==== Gegebener Textauszug ====
Du siehst, es ging mir also um den Punkt im allgemeinen, nicht um Dein spezifisches Handeln. Ansonsten haette ich vermutlich direkt auf Deinen Bericht geantwortet.
Wenn bei irgendeinem der Leser ein falscher Eindruck aufgekommen ist, tut mir das leid. 
Mit Deinem Kommentar, ob man eine Angelart bei der Fische nur zum Spass gefangen werden und dann wieder zurueckgesetzt werden legitim ist oder nicht adressierst Du ein sehr sensibles Thema, denn das wuerde nicht nur das Ende des Big Game, sondern auch das Ende des Karpfenangelns, Welsangelns,... bedeuten. Ist aber sicher eine legitime Frage.

Also, beste Gruesse
Ansgar


----------



## Sailfisch (29. März 2004)

*AW: Real Man don't kill Marlin!*

Hallo Ansgar,

da sind wir uns also einig. Das ist ja positiv. Um allerdings Mißverständnissen vorzubeugen, ich will um Gottes Willen keine allgemeine Debatte über Sinn und Unsinn des Angeln lostreten. Die Grünen machen uns schon genug zu schaffen, da brauchen wir denen nicht auch noch die Munition zu liefern. Ich wollte nur aufzeigen, wohin diese Argumentation führen kann.

Mit Dank für den Glückwunsch und Dir alles Gute wünschend verbleibe ich

mit tight lines
Sailfish


----------



## Dxlfxn (31. März 2004)

*AW: Real Man don't kill Marlin!*

Ich lese diese Diskussion auch mit großem Interesse, finde aber, man muß hier wirklich
differenzieren.
Hat schon mal jemand "smoked sail" gegessen? Bei sinnvoller Verwertung, und dazu gehört der Verzehr, kann ich einer Entnahme von Fisch nichts entgegensetzen. Wenn die Fischerei dann auch noch, wie oft, in Ländern mit Nahrungsmittelproblemen stattfindet, wird man kein Verständnis ernten, wenn man den gefangenen Fisch nicht entnimmt.
==== Extrahierte Datensätze ====
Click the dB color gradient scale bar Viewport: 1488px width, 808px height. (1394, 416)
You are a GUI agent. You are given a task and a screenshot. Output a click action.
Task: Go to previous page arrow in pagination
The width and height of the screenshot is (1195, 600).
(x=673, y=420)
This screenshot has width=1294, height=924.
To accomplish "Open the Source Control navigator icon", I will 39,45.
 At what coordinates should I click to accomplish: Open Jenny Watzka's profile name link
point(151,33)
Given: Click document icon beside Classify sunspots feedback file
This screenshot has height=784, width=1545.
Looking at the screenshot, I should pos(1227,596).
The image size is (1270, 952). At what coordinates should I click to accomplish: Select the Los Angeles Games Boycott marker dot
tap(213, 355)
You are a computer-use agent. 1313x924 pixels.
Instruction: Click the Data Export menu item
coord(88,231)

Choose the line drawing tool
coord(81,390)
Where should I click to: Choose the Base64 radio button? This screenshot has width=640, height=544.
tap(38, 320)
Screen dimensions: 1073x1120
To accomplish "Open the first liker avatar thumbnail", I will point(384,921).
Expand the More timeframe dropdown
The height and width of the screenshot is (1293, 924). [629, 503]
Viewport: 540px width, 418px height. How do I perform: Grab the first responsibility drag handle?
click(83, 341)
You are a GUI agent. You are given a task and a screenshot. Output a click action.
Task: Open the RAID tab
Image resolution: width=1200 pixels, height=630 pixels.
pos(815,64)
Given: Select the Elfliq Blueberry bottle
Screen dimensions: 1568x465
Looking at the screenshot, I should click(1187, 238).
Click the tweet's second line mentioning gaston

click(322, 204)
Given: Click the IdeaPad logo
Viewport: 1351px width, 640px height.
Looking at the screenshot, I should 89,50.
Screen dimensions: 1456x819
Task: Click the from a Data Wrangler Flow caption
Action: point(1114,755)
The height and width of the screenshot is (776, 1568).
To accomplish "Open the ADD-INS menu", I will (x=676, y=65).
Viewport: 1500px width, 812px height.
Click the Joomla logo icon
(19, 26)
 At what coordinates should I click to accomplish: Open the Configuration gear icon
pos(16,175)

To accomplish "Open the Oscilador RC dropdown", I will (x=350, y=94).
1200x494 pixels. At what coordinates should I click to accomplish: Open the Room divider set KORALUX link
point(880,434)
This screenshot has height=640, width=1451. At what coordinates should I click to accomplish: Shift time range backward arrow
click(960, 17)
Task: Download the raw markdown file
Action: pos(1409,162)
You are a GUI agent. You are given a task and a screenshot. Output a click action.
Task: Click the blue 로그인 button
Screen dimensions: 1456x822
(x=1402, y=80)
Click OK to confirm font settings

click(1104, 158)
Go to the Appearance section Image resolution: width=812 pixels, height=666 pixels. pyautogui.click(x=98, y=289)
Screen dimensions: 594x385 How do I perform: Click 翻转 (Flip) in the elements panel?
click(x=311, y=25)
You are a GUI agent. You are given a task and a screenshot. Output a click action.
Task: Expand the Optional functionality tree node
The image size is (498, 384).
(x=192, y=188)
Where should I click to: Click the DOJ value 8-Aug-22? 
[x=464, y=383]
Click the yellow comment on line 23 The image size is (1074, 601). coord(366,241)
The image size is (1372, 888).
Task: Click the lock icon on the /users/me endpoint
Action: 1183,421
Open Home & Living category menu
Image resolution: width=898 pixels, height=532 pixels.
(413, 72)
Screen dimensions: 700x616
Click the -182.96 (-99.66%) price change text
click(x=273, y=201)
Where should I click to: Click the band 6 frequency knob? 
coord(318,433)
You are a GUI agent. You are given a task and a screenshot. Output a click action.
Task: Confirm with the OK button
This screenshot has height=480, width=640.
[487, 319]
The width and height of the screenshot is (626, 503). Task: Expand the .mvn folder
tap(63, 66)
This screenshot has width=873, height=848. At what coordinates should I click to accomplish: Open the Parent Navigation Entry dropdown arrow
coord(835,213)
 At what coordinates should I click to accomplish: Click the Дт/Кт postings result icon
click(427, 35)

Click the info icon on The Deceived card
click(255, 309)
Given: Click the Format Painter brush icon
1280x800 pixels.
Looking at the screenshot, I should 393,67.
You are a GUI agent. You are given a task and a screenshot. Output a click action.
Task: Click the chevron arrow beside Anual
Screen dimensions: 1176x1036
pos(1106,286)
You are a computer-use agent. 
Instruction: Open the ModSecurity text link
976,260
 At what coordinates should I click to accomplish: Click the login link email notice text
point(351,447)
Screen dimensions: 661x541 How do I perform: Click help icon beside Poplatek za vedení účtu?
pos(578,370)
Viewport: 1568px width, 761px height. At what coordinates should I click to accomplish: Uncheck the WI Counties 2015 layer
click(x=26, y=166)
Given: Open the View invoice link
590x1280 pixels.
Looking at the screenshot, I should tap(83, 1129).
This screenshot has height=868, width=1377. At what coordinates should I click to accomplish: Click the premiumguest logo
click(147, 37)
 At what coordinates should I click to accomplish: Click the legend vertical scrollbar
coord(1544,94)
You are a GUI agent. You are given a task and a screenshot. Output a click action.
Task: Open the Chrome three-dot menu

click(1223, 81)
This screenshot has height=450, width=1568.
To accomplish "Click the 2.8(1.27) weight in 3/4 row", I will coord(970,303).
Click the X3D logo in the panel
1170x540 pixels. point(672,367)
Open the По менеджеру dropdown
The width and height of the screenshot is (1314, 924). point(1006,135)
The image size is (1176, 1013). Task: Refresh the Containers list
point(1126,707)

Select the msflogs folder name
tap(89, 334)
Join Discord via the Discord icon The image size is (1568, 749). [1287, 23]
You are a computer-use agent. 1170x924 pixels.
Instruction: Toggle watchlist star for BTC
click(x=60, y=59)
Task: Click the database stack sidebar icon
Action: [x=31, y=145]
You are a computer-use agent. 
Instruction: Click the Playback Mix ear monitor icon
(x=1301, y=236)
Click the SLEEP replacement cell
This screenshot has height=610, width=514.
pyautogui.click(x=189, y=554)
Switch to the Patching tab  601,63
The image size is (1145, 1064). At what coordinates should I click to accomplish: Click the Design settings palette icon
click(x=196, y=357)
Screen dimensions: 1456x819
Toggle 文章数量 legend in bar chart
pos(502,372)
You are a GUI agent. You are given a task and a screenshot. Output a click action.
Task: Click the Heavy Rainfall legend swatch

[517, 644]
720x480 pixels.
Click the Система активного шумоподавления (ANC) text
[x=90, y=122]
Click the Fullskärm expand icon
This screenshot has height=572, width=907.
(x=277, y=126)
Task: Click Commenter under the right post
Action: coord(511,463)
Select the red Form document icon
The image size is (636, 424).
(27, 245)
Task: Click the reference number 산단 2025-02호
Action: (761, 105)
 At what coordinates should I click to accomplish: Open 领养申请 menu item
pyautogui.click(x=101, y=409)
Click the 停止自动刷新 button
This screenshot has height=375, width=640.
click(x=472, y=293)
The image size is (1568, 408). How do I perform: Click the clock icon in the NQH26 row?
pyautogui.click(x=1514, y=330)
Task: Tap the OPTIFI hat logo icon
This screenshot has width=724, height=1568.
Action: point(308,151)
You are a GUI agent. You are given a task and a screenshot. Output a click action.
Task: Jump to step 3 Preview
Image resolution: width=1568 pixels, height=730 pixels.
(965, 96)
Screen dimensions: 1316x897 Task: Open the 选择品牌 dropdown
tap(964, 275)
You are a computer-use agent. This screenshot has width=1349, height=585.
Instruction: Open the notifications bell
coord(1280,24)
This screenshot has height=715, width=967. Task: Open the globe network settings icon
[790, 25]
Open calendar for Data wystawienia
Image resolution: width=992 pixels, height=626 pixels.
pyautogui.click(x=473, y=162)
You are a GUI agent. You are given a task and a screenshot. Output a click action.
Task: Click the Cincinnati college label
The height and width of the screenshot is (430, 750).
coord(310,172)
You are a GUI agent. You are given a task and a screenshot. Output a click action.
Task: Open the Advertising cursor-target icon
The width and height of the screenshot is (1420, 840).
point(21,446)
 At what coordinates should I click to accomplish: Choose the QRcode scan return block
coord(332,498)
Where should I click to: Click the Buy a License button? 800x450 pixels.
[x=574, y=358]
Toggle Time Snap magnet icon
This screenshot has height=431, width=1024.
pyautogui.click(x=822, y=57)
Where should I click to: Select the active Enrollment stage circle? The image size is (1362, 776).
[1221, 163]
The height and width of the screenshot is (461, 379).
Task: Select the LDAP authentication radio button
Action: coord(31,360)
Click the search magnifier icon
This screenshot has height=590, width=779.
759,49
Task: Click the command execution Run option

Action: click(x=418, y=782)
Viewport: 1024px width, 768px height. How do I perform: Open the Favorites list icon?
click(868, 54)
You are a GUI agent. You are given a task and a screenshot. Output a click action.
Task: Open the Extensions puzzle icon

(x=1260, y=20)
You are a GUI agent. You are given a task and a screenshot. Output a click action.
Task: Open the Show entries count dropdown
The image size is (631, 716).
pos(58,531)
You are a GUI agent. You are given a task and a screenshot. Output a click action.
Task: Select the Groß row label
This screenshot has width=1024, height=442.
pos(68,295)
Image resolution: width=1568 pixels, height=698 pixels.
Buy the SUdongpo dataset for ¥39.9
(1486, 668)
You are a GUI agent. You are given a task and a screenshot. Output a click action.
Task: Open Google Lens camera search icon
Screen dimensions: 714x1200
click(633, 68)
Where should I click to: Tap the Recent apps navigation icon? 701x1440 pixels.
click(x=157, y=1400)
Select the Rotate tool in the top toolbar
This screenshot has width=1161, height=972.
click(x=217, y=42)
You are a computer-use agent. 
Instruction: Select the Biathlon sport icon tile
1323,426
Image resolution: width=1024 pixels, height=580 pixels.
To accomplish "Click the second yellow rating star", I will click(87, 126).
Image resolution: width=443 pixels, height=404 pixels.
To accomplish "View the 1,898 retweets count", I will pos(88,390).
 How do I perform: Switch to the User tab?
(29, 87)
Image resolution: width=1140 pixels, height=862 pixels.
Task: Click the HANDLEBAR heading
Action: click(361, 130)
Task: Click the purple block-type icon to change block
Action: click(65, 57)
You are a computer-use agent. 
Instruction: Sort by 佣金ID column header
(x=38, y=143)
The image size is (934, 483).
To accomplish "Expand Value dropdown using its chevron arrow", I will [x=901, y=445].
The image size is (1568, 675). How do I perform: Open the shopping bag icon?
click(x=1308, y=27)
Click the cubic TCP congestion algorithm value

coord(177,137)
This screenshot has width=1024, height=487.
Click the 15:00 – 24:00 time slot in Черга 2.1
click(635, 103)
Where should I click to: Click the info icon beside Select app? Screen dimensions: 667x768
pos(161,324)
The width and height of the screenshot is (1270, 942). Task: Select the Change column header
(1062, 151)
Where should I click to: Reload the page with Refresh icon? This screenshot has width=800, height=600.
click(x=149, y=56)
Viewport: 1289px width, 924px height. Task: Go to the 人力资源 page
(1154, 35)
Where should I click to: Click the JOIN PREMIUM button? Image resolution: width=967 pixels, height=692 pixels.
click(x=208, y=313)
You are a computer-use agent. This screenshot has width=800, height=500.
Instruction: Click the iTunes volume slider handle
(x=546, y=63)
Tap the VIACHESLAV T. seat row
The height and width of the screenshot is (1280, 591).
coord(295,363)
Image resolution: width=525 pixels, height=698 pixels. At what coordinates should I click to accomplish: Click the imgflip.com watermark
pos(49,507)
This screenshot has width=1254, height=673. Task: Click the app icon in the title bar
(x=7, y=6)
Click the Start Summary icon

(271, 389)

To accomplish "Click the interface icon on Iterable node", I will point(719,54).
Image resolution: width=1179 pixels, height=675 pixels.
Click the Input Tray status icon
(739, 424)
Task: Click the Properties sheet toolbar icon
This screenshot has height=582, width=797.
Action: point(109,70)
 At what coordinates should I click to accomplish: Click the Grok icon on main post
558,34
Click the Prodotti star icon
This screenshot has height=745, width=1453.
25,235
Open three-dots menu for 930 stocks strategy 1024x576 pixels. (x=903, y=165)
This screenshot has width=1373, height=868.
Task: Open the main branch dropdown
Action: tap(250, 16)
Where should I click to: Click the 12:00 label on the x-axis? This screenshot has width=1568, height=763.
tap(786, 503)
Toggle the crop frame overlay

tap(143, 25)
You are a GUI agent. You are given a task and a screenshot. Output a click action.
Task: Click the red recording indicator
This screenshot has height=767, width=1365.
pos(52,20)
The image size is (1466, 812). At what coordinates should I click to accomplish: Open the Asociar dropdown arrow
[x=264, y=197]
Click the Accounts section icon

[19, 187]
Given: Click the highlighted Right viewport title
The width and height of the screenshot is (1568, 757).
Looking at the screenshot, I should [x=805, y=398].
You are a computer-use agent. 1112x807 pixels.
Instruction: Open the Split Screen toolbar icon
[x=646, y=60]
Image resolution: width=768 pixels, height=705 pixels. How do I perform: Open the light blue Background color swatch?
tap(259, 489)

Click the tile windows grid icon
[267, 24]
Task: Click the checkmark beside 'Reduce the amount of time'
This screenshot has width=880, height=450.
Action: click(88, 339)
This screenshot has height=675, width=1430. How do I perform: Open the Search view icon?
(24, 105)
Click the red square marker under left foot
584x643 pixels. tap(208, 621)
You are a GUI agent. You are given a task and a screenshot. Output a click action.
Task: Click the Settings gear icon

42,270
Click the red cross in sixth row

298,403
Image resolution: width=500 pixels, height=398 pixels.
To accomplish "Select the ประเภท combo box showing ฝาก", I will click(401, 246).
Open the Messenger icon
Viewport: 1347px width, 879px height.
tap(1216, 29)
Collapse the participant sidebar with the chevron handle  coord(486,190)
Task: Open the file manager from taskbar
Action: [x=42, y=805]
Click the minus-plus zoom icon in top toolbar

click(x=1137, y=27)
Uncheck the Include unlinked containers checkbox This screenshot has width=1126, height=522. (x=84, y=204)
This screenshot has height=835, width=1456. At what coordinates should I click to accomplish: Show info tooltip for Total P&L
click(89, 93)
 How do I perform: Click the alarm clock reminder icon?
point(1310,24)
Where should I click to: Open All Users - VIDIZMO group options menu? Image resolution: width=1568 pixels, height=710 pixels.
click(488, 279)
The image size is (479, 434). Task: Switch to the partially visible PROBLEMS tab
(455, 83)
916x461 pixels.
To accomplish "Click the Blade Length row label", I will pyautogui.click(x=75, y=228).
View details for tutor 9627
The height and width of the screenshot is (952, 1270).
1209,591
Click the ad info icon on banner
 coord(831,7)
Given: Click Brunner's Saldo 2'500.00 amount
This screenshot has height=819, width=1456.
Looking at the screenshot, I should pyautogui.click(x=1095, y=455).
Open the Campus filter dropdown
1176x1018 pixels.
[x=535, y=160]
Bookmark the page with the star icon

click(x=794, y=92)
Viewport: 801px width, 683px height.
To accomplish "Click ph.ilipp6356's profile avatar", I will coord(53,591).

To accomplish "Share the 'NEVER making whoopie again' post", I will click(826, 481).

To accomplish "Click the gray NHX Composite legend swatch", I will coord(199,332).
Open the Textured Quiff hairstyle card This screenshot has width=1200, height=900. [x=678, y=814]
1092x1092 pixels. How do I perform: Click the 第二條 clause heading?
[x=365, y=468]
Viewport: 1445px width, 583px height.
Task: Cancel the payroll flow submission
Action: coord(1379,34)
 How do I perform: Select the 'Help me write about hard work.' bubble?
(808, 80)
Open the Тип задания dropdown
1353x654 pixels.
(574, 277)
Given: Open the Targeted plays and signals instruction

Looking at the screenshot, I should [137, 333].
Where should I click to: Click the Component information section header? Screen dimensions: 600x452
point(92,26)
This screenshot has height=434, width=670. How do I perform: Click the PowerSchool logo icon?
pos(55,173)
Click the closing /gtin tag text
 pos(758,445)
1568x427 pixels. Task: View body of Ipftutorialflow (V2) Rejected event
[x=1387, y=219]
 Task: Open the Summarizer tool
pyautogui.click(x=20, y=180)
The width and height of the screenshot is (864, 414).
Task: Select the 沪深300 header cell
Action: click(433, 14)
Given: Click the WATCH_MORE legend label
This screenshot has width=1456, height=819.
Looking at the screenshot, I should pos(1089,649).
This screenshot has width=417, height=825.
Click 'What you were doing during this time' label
====
## Zu lösende Aufgaben
(1) Beantworte zum Textauszug die folgenden Fragen:
(a) Welche Angelarten nennt Ansgar außer dem Big Game, deren Ende das Infragestellen des Zurücksetzens bedeuten würde?
(b) Wer macht den Anglern laut Sailfisch schon genug zu schaffen?
(c) Nach welchem Gericht fragt Dxlfxn, ob es schon jemand gegessen hat?
(2) Überführe die Zeilen der Datensätze vom Anfang bis einschließlich der Zeile mit „will (x=676, y=65).“ in eine JSON-Liste von Strings, ein String je Zeile, ohne Leerzeilen.
Die Datensätze haben mit dem Textauszug nichts zu tun.

## Lösungen je Aufgabe
(1)
(a) Das Karpfenangeln und das Welsangeln.
(b) Die Grünen.
(c) Nach "smoked sail".

(2)
[
  "Click the dB color gradient scale bar Viewport: 1488px width, 808px height. (1394, 416)",
  "You are a GUI agent. You are given a task and a screenshot. Output a click action.",
  "Task: Go to previous page arrow in pagination",
  "The width and height of the screenshot is (1195, 600).",
  "(x=673, y=420)",
  "This screenshot has width=1294, height=924.",
  "To accomplish \"Open the Source Control navigator icon\", I will 39,45.",
  " At what coordinates should I click to accomplish: Open Jenny Watzka's profile name link",
  "point(151,33)",
  "Given: Click document icon beside Classify sunspots feedback file",
  "This screenshot has height=784, width=1545.",
  "Looking at the screenshot, I should pos(1227,596).",
  "The image size is (1270, 952). At what coordinates should I click to accomplish: Select the Los Angeles Games Boycott marker dot",
  "tap(213, 355)",
  "You are a computer-use agent. 1313x924 pixels.",
  "Instruction: Click the Data Export menu item",
  "coord(88,231)",
  "Choose the line drawing tool",
  "coord(81,390)",
  "Where should I click to: Choose the Base64 radio button? This screenshot has width=640, height=544.",
  "tap(38, 320)",
  "Screen dimensions: 1073x1120",
  "To accomplish \"Open the first liker avatar thumbnail\", I will point(384,921).",
  "Expand the More timeframe dropdown",
  "The height and width of the screenshot is (1293, 924). [629, 503]",
  "Viewport: 540px width, 418px height. How do I perform: Grab the first responsibility drag handle?",
  "click(83, 341)",
  "You are a GUI agent. You are given a task and a screenshot. Output a click action.",
  "Task: Open the RAID tab",
  "Image resolution: width=1200 pixels, height=630 pixels.",
  "pos(815,64)",
  "Given: Select the Elfliq Blueberry bottle",
  "Screen dimensions: 1568x465",
  "Looking at the screenshot, I should click(1187, 238).",
  "Click the tweet's second line mentioning gaston",
  "click(322, 204)",
  "Given: Click the IdeaPad logo",
  "Viewport: 1351px width, 640px height.",
  "Looking at the screenshot, I should 89,50.",
  "Screen dimensions: 1456x819",
  "Task: Click the from a Data Wrangler Flow caption",
  "Action: point(1114,755)",
  "The height and width of the screenshot is (776, 1568).",
  "To accomplish \"Open the ADD-INS menu\", I will (x=676, y=65)."
]